Citations sur Quelques pas hors des cases (13)
J'avais échafaudé le fantasme de l'emmener ici, chez elle, une dernière fois. J'imaginais, comme dans le film japonais La balade de Narayama, être le fils accompagnant sa mère en haut d'une montagne pour mourir. J'aurais, le matin avant de partir, empli mes poches de barbituriques. Et arrivés aux Sauches, nous nous serions assis sur l'air devant sa maison, nous aurions déjeuné, je lui aurais raconté une histoire, elle ne l'aurait pas comprise, son cerveau n'accrochait plus rien Ensuite, après l'avoir embrassée et embrassée encore, je lui aurais fait avaler les cachets. Je ne l'ai pas fait, elle est morte à l'hôpital, ce fut lamentable.
À un jeune Soudanais dont je faisais le portrait, j'ai demandé : "Quand débarquant du bateau tu as mis le pied sur la plage italienne, tu as pensé quoi ?" Sans hésitation, il m'a répondu : "C'est mieux d'avoir la mort devant que derrière."
Regarder une chaîne de montagne, c'est un peu comme être dans une bibliothèque. Je suis attiré par les livres que je ne connais pas encore, par l'immensité de la culture cachée sous les couvertures que, pour la plupart, je n'ouvrirai jamais. C'est pareil avec la quantité des monts au-devant de moi.

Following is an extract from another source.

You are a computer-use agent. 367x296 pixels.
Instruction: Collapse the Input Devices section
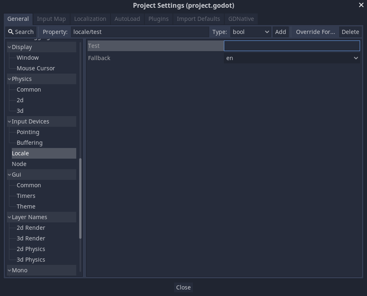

Mon désir est d'aller là, là, là pour apprendre ce que contient celui-là, celui-là, celui-là. Et si j'allais là-bas, je ne serai pas rassasié. Chaque tournant donne sur un autre tournant, chaque montagne sur une suivante, chaque livre appelle une nouvelle lecture.
Vivre longtemps oblige à dire adieu de plus en plus souvent.
Bientôt je vais mourir, insatisfait. Je n’aurai pas écrit tout ce que je veux encore dire, pas peint toutes les œuvres qui sont en moi, pas lu tous les livres, pas traversé tous les cols. C’est le lot de tout le monde, je sais, mais comme pour tout le monde, ça ne me console pas.
Je marche dans les traces des autres, et j'en ajoute une. Je suis responsable de celle-ci, elle va s'inscrire dans le devenir des humains.
L’humanité s’obstine à nier la réalité, on mange, on dépense, on bouge dans du virtuel. Comme des canards qui courent encore alors qu’on leur a coupé la tête. […] Mon optimisme renaît quand j’écoute mes petits-enfants me parler de ce qu’ils veulent dans leur devenir, quand je vois dans la rue des gamins se tenir par la main.
Je rêve d'un monde dans lequel les sociétés prendraient le temps de se retourner sur leurs parcours, leurs chemins, comme peut le faire le marcheur dans sa randonnée. Alors les hommes pourraient retrouver leurs rêves et s'inscrire dans l'éternité.
Quand je dessine un arbre, j'ai la sensation de toucher à son être. Peut-être parce que le pinceau me met en relation directe avec son vivant. J'oublie son nom. Mes yeux se posent sur la surface de son écorse, ses branches, ses feuilles, je ne fais pas que recopier, je vais plus loin, c'est comme si les poils du pinceau pénétraient en son intériorité.
[...] Un jour peut-être, après ma mort, mes atomes se répandront dans ses racines, peut-être alors je le comprendrait vraiment.
Peut-être que cette conscience m'est venue avec le temps, peut-être qu'il m'a fallu consacrer ma vie au dessin, à l'écriture, pour comprendre que partir en balade, c'est commencer une oeuvre d'art.